◆ Your goal:
Reproduce the bakery passage below word for word, keeping every line and punctuation mark unchanged.

◆ Document excerpt:
=== Begin Enclosure ===

They all say that. Inside the bakery, another guy joined us on line, who also claimed we'd met. At first glance, a slightly rumpled hipster in his 40s, confident of his charm; at second -- he was definitely sleeping in the street. His face too red, his eyes too wild and an eight-inch gash in the seat of his jeans that showed his bare, white ass.

He held out a plate of hot bread pudding he'd just bought, and said, "There's enough for two."

Outside on the sidewalk I gave the guy with the guitar his hot chocolate and a ham and cheese croissant. Out of habit he stashed the croissant in his bag.

"Eat it now," I urged, "while it's hot." Obediently he retrieved it and took a few bites that did not seem to register in his senses. Then he sat down again and played some godawful notes. Words came out of his mouth distractedly, as if they were lost.

=== End Enclosure ===

◆ Entries provided:
=== Begin Enclosure ===

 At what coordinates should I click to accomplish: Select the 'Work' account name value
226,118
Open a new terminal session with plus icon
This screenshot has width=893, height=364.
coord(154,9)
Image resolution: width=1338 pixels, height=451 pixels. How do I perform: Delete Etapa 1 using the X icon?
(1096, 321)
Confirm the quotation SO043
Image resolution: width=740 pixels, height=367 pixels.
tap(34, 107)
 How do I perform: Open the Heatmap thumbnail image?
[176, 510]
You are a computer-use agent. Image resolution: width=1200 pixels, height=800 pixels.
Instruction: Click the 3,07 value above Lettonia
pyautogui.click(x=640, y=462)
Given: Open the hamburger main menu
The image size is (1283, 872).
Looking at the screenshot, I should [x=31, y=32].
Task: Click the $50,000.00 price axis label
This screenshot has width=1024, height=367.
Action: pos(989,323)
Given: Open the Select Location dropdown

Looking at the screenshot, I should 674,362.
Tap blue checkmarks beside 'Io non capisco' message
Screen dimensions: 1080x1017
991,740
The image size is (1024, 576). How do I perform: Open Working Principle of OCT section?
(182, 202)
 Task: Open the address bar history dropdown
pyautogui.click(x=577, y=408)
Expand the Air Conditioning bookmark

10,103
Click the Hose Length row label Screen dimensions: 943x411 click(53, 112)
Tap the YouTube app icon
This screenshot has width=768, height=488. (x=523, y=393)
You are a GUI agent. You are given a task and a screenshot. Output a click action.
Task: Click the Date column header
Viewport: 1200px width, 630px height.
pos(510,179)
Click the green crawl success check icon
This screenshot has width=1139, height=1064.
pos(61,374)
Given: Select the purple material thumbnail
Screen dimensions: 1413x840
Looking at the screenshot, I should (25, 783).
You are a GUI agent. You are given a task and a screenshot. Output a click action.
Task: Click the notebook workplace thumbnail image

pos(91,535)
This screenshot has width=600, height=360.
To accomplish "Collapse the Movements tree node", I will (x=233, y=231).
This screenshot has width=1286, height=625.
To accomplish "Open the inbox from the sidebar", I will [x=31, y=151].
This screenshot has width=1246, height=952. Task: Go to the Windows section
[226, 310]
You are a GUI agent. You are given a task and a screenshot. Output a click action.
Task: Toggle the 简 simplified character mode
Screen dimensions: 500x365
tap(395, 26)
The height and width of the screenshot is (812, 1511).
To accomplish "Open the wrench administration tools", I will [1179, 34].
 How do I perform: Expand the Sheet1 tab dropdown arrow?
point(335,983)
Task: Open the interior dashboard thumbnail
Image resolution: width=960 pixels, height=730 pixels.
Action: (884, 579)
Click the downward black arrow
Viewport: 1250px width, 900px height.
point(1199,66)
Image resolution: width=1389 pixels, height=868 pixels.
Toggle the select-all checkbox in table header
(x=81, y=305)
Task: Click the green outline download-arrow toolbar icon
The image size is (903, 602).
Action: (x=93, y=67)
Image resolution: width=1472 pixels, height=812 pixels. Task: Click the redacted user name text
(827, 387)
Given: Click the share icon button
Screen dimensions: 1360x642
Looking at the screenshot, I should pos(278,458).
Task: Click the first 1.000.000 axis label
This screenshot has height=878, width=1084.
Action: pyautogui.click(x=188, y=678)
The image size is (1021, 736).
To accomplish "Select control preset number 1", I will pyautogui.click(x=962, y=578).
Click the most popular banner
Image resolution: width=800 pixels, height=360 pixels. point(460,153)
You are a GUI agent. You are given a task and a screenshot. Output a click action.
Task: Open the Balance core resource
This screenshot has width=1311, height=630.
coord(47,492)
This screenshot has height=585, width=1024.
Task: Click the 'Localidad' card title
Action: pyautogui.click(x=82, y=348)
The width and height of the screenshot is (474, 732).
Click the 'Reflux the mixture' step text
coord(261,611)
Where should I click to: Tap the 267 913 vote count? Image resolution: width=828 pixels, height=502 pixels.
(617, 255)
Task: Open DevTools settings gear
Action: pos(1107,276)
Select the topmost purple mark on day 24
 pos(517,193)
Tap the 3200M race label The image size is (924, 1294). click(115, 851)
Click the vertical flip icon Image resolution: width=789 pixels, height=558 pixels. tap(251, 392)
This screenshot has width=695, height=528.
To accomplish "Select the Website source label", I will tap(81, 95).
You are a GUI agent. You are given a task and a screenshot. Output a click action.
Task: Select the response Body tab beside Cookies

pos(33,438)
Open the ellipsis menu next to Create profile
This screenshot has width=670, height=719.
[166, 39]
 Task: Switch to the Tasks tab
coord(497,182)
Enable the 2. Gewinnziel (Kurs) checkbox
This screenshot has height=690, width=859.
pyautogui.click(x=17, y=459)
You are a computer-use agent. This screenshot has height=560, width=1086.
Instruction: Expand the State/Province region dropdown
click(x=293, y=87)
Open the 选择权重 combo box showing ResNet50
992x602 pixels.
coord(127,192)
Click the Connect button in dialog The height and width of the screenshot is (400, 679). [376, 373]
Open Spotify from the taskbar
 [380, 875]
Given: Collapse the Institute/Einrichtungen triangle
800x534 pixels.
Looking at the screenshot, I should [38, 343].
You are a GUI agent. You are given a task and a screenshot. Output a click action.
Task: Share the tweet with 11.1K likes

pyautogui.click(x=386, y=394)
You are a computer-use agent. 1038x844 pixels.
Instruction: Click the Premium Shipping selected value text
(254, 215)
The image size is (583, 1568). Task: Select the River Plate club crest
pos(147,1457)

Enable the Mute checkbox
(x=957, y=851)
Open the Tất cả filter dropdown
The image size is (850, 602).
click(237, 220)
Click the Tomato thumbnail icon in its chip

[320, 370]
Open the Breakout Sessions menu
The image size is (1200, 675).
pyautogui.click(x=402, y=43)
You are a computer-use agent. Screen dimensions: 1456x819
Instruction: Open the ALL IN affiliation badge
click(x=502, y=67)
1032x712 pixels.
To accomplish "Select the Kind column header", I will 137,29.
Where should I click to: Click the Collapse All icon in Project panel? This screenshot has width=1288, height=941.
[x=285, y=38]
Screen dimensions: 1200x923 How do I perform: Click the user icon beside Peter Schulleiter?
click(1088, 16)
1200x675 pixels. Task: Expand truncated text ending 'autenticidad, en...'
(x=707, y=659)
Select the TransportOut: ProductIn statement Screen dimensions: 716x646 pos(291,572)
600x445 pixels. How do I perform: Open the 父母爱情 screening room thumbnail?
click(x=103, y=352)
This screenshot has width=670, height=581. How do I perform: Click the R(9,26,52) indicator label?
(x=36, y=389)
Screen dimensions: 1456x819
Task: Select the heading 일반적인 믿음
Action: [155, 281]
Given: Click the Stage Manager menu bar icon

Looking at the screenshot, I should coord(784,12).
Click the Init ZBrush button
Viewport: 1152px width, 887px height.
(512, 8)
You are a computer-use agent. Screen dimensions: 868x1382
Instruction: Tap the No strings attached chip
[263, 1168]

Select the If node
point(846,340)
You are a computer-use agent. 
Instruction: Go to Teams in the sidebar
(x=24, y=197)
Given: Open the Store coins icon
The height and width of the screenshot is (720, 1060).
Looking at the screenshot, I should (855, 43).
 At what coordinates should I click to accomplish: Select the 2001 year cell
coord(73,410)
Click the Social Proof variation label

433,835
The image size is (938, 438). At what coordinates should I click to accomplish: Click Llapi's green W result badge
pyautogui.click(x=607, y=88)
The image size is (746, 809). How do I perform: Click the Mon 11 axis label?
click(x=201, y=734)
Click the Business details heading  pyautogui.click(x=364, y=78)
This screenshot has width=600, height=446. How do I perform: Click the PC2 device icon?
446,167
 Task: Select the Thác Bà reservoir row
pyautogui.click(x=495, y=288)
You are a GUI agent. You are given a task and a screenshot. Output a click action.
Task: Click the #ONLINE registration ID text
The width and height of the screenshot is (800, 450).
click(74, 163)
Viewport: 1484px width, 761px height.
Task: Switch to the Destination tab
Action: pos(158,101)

=== End Enclosure ===

◆ Expected answer:
They all say that. Inside the bakery, another guy joined us on line, who also claimed we'd met. At first glance, a slightly rumpled hipster in his 40s, confident of his charm; at second -- he was definitely sleeping in the street. His face too red, his eyes too wild and an eight-inch gash in the seat of his jeans that showed his bare, white ass.

He held out a plate of hot bread pudding he'd just bought, and said, "There's enough for two."

Outside on the sidewalk I gave the guy with the guitar his hot chocolate and a ham and cheese croissant. Out of habit he stashed the croissant in his bag.

"Eat it now," I urged, "while it's hot." Obediently he retrieved it and took a few bites that did not seem to register in his senses. Then he sat down again and played some godawful notes. Words came out of his mouth distractedly, as if they were lost.